» **TASK OBJECTIVE**: Beginning with the line that holds "Task: Click the pi@Raspyfi title bar text" and ending with the last line of the entries below, copy every line exactly and nothing else, with the pictures left out.

*** Opening of PROVIDED ENTRIES ***

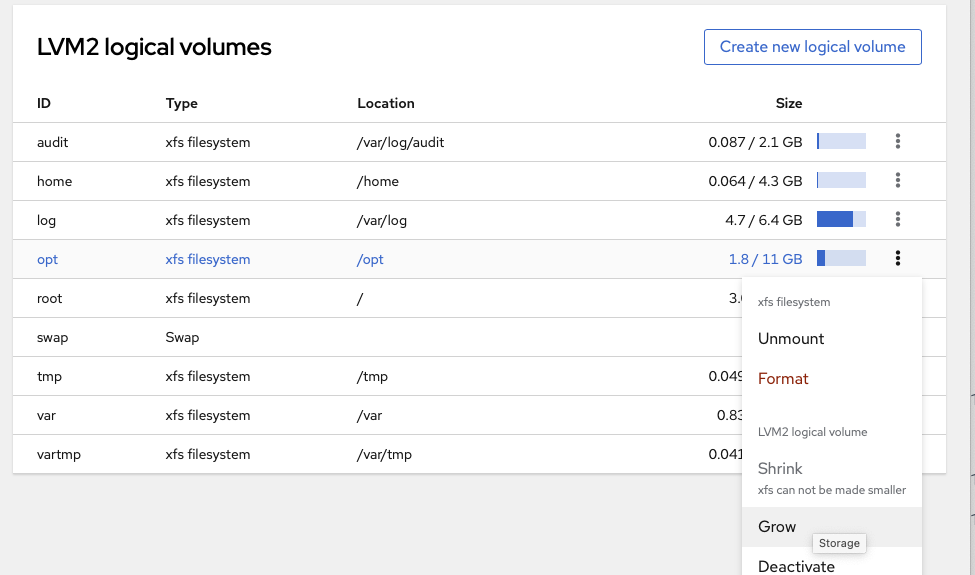This screenshot has width=975, height=575.
Task: Open the swap volume row
Action: (x=52, y=338)
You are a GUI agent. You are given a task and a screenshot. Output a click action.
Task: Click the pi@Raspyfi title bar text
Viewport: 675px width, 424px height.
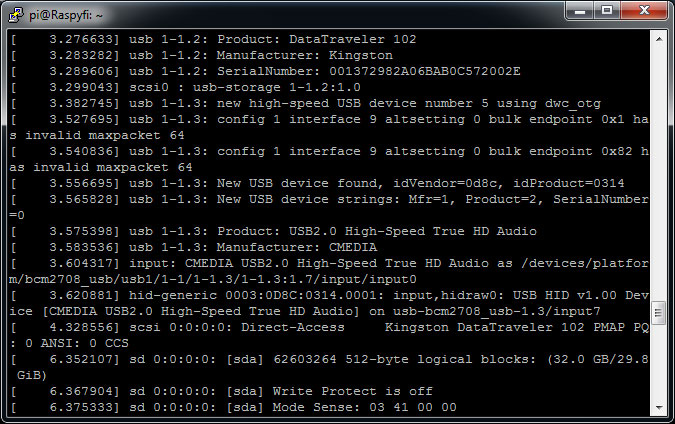click(x=66, y=15)
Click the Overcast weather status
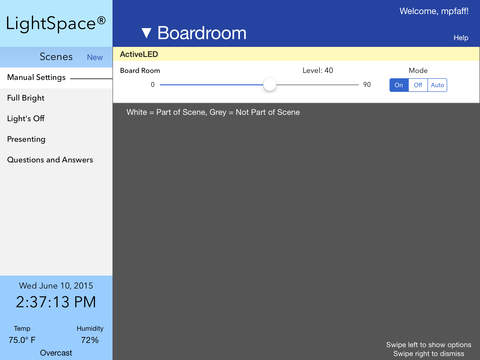This screenshot has height=360, width=480. (x=56, y=353)
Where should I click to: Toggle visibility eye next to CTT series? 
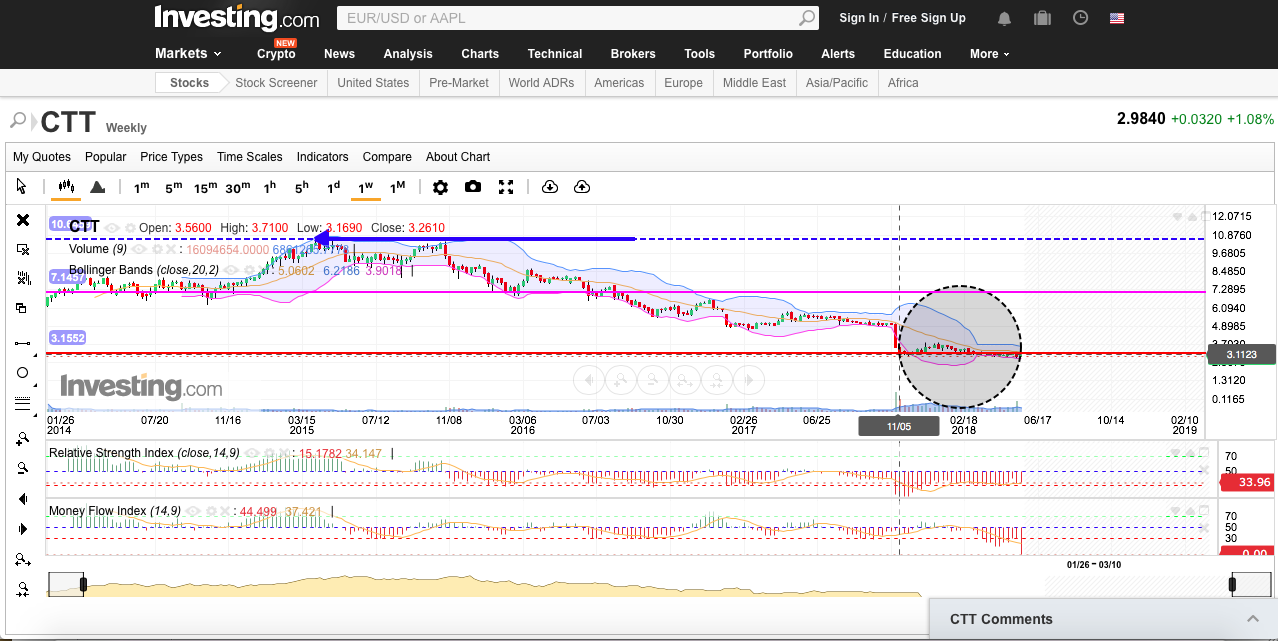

*** Close of PROVIDED ENTRIES ***

» **RESULT FOR THIS EXERCISE**:
Task: Click the pi@Raspyfi title bar text
Viewport: 675px width, 424px height.
click(x=66, y=15)
Click the Overcast weather status
This screenshot has height=360, width=480. (x=56, y=353)
Where should I click to: Toggle visibility eye next to CTT series? 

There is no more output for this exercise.